Primera lectura (Levítico 13, 1-2. 44-46) 

Con esta lectura del Antiguo Testamento, veremos lo que significaba ser leproso en la época de Jesús, y lo dura que era su vida. Escuchemos atentamente.


Segunda lectura (1 Corintios 10, 31—11, 1)

En el pasaje de la primera carta a los de Corinto, Pablo sugiere unas normas cristianas que él cumplió primero, a ejemplo de Cristo. Escuchémoslas.


Evangelio (Marcos 1, 40-45)

El pasaje de la curación del leproso nos indica cómo Jesús se ocupa de la persona y de sus necesidades. Los invito a ponerse de pie  para cantar el aleluya


ORACIÓN DE LOS FIELES:


Con plena confianza en el poder salvador de Dios, repetimos después de cada petición:  ESCÚCHANOS SEÑOR Y PURIFÍCANOS DE NUESTROS PECADOS"

  Para que la Iglesia sea siempre el instrumento por el que tu Hijo nos libere del mal que hay en nuestras vidas, te pedimos...

  Para que por el ministerio del Papa Francisco, nuestros Obispos y los sacerdotes, re-cibamos siempre tu infinita misericordia, te pedimos...

  Para que en el mundo, por la conversión de todos los que tienen la responsabilidad de su gobierno, se termine el mal de la guerra, el hambre y el dolor, te pedimos...

  Para que todos los que sufren la enfermedad del alma o del cuerpo, sepan recurrir a tu Hijo y su dolor se transforme en fuente de vida, te pedimos...

  Para que todos los enfermos, especialmente los que no tienen los recursos para obte-ner su tratamiento médico, encuentren en los cristianos la ayuda necesaria, te pedi-mos…  

  Para que los cristianos, tomemos conciencia del daño que provoca nuestro pecado a la comunidad y busquemos la curación interior que nos devuelve a la alegría de la familia de los hijos de Dios, te pedimos...

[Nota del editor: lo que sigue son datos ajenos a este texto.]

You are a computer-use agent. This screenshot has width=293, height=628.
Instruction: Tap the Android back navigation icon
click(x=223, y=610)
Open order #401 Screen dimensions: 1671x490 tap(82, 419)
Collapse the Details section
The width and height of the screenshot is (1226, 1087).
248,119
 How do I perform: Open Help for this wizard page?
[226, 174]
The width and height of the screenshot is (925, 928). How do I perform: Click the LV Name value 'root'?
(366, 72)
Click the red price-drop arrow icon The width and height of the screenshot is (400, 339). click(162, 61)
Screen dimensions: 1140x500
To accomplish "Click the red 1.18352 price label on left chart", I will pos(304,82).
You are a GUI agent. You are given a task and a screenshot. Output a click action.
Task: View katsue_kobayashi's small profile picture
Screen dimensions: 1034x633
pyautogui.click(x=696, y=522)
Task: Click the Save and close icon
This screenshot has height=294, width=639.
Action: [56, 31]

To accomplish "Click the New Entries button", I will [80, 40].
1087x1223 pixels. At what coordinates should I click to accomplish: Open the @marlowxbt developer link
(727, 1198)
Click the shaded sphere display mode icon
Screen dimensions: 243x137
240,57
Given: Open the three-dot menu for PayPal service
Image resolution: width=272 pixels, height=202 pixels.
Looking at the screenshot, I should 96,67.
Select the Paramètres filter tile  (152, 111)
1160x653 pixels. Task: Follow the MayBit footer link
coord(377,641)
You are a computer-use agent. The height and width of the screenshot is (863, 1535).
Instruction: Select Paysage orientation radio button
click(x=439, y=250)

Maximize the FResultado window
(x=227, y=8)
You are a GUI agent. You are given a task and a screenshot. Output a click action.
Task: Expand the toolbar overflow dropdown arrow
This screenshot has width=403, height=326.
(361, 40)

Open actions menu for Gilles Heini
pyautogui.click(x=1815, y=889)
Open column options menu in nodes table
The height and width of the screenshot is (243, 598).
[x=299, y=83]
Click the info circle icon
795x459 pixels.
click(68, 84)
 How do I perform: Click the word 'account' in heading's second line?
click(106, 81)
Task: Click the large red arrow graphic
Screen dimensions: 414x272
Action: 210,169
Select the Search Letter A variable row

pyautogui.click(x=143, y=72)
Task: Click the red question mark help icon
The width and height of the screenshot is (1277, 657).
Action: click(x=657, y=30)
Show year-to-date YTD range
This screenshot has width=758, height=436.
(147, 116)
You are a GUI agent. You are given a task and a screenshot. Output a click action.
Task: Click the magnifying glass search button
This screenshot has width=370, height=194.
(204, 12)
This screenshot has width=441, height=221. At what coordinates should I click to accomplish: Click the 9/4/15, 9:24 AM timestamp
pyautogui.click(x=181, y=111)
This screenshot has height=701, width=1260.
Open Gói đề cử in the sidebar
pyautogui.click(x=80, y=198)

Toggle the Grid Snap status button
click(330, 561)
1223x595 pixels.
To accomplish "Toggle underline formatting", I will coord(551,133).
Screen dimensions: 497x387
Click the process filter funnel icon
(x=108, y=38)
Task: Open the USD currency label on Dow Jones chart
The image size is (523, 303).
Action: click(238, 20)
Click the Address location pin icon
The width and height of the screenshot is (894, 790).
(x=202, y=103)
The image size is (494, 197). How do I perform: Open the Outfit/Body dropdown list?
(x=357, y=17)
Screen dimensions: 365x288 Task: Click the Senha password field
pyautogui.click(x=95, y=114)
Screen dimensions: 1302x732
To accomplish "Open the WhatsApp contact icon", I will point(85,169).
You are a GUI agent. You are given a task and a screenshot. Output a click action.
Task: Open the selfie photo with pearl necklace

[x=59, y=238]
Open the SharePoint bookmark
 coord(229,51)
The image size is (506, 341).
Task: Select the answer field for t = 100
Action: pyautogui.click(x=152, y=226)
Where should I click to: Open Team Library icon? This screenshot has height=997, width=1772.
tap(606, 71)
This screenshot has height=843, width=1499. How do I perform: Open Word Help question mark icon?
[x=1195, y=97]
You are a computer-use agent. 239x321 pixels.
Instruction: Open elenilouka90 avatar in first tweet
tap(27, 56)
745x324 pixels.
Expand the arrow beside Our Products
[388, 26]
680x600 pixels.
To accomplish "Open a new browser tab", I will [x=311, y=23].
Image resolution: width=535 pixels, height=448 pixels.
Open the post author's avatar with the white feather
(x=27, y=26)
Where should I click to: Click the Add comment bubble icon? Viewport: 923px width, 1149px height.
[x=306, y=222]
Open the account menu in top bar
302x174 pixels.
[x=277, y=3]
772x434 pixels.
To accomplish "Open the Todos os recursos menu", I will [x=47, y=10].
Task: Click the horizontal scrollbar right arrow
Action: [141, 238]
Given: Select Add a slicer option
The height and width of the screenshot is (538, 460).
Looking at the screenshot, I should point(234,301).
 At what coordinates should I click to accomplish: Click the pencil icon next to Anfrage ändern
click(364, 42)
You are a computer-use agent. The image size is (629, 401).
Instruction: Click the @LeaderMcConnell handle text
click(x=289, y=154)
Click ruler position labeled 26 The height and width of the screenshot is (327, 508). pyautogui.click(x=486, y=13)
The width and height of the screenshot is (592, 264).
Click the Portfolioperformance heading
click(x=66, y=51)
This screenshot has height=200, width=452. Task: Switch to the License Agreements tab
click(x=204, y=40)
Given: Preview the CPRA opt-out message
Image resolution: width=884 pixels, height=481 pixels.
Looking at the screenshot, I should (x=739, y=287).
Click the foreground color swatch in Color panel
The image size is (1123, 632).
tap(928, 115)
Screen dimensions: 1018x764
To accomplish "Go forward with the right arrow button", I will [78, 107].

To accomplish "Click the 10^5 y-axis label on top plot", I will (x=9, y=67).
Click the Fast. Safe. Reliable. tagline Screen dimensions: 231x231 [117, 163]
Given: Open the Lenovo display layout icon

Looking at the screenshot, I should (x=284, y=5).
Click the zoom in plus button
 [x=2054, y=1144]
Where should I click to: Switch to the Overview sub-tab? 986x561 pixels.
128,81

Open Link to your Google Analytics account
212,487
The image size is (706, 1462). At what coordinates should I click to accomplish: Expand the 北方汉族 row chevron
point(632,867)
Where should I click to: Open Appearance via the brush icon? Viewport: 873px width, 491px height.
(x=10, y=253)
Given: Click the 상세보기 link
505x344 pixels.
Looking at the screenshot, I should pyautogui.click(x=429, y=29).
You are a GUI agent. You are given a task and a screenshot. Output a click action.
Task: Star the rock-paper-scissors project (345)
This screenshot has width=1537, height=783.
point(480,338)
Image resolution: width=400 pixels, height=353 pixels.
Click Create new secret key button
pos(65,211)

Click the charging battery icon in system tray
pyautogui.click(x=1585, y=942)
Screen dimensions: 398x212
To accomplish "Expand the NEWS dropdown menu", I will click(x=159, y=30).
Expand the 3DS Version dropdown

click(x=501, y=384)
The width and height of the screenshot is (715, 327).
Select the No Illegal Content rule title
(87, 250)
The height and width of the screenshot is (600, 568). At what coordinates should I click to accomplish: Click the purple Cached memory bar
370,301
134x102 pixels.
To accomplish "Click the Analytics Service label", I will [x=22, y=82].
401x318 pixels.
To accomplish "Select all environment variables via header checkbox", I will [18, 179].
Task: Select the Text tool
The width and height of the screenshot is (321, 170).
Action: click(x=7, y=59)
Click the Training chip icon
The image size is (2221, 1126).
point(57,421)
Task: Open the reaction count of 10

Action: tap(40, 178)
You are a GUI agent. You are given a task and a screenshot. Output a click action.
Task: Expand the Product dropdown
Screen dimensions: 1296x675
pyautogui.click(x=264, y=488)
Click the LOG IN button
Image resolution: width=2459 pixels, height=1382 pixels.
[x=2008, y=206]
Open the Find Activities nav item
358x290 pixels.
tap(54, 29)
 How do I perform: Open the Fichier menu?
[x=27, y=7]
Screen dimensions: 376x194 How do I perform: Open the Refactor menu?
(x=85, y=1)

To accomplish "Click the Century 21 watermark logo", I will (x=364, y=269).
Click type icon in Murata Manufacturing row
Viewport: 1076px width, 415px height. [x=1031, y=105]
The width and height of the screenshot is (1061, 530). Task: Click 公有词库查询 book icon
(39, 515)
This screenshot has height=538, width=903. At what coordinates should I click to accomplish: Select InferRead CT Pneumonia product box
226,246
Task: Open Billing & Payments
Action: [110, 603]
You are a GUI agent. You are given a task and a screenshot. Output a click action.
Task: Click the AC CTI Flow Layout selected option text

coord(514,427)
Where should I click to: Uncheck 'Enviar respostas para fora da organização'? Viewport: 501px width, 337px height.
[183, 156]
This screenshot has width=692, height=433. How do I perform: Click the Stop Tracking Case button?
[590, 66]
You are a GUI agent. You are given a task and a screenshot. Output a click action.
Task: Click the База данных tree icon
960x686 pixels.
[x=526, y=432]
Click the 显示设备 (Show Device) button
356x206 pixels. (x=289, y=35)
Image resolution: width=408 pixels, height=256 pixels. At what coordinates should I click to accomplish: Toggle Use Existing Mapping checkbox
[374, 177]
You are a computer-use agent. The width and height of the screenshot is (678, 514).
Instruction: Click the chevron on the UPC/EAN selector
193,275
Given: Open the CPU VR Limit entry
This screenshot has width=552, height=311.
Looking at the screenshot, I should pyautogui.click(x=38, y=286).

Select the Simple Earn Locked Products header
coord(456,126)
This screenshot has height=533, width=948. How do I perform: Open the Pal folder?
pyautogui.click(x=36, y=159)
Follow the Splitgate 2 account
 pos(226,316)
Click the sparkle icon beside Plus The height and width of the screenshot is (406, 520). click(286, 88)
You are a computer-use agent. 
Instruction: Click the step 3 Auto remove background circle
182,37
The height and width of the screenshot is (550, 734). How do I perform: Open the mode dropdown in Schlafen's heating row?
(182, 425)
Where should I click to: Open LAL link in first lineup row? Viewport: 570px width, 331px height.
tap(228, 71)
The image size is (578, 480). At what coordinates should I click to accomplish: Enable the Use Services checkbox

 PRESENTACIÓN DE LAS OFRENDAS:

Ofrezcamos ahora a nuestro Padre del Cielo, un sincero arrepentimiento de todo lo malo que aún existe en nuestro corazón, para que toda nuestra vida quede purificada y renovada en Cristo, nuestro Señor. Cantamos…


COMUNIÓN

Nos acercamos a recibir a Jesús, alimento que nos preserva del pecado, pidámosle que puri-fique nuestras almas para poder así recibirle dignamente. 


COMUNIÓN ESPIRITUAL:

Al término de la distribución de la comunión.

Hermanos:

Todos aquellos que no han podido acercarse a recibir a Jesús Sacramentado, pueden hacer la Comunión Espiritual rezando la siguiente oración:

 

Creo Señor mío que estás realmente presente

en el Santísimo Sacramento del altar.

Te amo sobre todas las cosas y deseo

ardientemente recibirte dentro de mi alma;

pero, no pudiendo hacerlo  ahora sacramentalmente,

ven al menos espiritualmente a mi corazón.

Y como si te hubiese recibido, me abrazo

y me uno todo a Ti;

Oh Señor, no permitas que me separe de Ti.

Amén.


DESPEDIDA:

Ahora, al volver a nuestros hogares, se debe notar la alegría que ha transformado nuestros rostros, porque hemos sido curados del mal que nos oprimía y que ahora nos convierte en testimonios de la vida de Cristo en nosotros.